An injury-induced serotonergic neuron subpopulation contributes to axon regrowth and function restoration after spinal cord injury in zebrafish

Abstract

Spinal cord injury (SCI) interrupts long-projecting descending spinal neurons and disrupts the spinal central pattern generator (CPG) that controls locomotion. The intrinsic mechanisms underlying re-wiring of spinal neural circuits and recovery of locomotion after SCI are unclear. Zebrafish shows axonal regeneration and functional recovery after SCI making it a robust model to study mechanisms of regeneration. Here, we use a two-cut SCI model to investigate whether recovery of locomotion can occur independently of supraspinal connections. Using this injury model, we show that injury induces the localization of a specialized group of intraspinal serotonergic neurons (ISNs), with distinctive molecular and cellular properties, at the injury site. This subpopulation of ISNs have hyperactive terminal varicosities constantly releasing serotonin activating 5-HT_1B receptors, resulting in axonal regrowth of spinal interneurons. Axon regrowth of excitatory interneurons is more pronounced compared to inhibitory interneurons. Knock-out of htr1b prevents axon regrowth of spinal excitatory interneurons, negatively affecting coordination of rostral-caudal body movements and restoration of locomotor function. On the other hand, treatment with 5-HT_1B receptor agonizts promotes functional recovery following SCI. In summary, our data show an intraspinal mechanism where a subpopulation of ISNs stimulates axonal regrowth resulting in improved recovery of locomotor functions following SCI in zebrafish.

Fig. 1. Injury-induced regeneration of intraspinal serotonergic neurons (ISNs) is positively correlated with locomotion recovery.

a Illustration of adult zebrafish one-cut spinal cord injury (SCI) model with a complete transection at the seventh segment. b (left) Immunohistochemistry images show GFP⁺ ISNs distribution in the lateral view of whole-mount spinal cord in uninjured (Ctrl) and SCI fish. Injury sites are indicated by white arrows.

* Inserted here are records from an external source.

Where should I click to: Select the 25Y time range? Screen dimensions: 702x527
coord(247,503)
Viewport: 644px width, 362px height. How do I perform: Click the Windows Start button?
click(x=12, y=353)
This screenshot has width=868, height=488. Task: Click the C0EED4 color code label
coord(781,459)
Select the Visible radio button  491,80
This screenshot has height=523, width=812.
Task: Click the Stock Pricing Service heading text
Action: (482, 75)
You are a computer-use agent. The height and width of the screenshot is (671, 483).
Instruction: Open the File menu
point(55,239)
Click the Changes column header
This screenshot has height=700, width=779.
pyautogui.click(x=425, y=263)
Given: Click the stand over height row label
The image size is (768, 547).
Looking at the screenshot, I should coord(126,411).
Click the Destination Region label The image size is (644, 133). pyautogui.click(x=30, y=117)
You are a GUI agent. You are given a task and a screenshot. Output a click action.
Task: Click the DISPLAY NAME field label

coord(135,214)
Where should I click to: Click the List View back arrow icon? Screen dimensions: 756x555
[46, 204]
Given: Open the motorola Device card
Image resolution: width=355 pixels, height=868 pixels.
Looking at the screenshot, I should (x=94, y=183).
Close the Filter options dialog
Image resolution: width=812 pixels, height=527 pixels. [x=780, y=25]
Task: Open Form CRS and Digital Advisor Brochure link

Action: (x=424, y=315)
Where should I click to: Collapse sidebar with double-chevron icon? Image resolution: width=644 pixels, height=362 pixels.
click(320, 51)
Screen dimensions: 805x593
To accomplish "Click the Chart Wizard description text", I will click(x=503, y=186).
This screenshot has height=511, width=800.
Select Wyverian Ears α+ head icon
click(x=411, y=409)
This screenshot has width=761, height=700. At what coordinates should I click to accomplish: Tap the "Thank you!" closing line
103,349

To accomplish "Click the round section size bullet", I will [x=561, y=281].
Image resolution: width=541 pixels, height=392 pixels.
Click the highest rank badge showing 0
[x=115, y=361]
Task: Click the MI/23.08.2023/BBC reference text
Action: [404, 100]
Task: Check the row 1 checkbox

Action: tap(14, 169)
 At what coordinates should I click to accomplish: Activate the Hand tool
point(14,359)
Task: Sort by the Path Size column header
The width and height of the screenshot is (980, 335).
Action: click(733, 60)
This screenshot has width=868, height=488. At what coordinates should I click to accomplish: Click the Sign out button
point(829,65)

The GFP⁺ ISNs within the injury site in the blue box is enlarged. (right) Quantification of GFP⁺ ISNs numbers in the 500 μm long spinal cord covering the injury site. c Five minutes free-swimming traces recorded by camera in the 9 mm open dish, and quantification of free-swimming speed of uninjured and SCI animals. d Illustration of a forced-swimming setup, and quantification of maximum water velocity at which uninjured and SCI fish reached exhaustion. e Illustration of the multi-channel electromyogram (EMG). Typical EMG traces recorded from uninjured and SCI animals for the same duration were shown. f Plots of R–C time lag versus swimming frequency for each swimming cycle in uninjured and SCI animals. N = 4 fish in each group. g Images show rhodamine dextran (RD) retrograde labeling of spinal interneurons with axon regrowing over injury site after SCI. h Quantification of retrogradely labeled spinal interneuron numbers in the 2–4 segments rostral to the injury site and regrown axon density for semispinal thickness laterally. i Correlation analysis shows the relationship of GFP⁺ ISNs numbers in the injury site, the free and maximum swimming speeds, axon-regrown spinal interneuron numbers, and regrown axon density after SCI. y-Axis represent the percentage of maximum value. j Illustration of adult zebrafish 2-cut SCI model with a second complete transection at the 12th segment. k Immunohistochemistry images show GFP⁺ ISNs distribution and RD retrograde labeling in two-cut SCI model. l Quantification of GFP⁺ ISNs numbers at the second injury site, RD⁺ retrogradely labeled axon-regrown spinal interneuron numbers and regrown axon density rostral to the secondary injury site. All data are presented as mean ± SD. *P < 0.05, **P < 0.01, ***P < 0.001, ****P < 0.0001, significant difference. For detailed statistics, see Supplementary Table 1.

Fig. 2. Injury-induced ISNs are indispensable for axon regrowth and locomotion recovery.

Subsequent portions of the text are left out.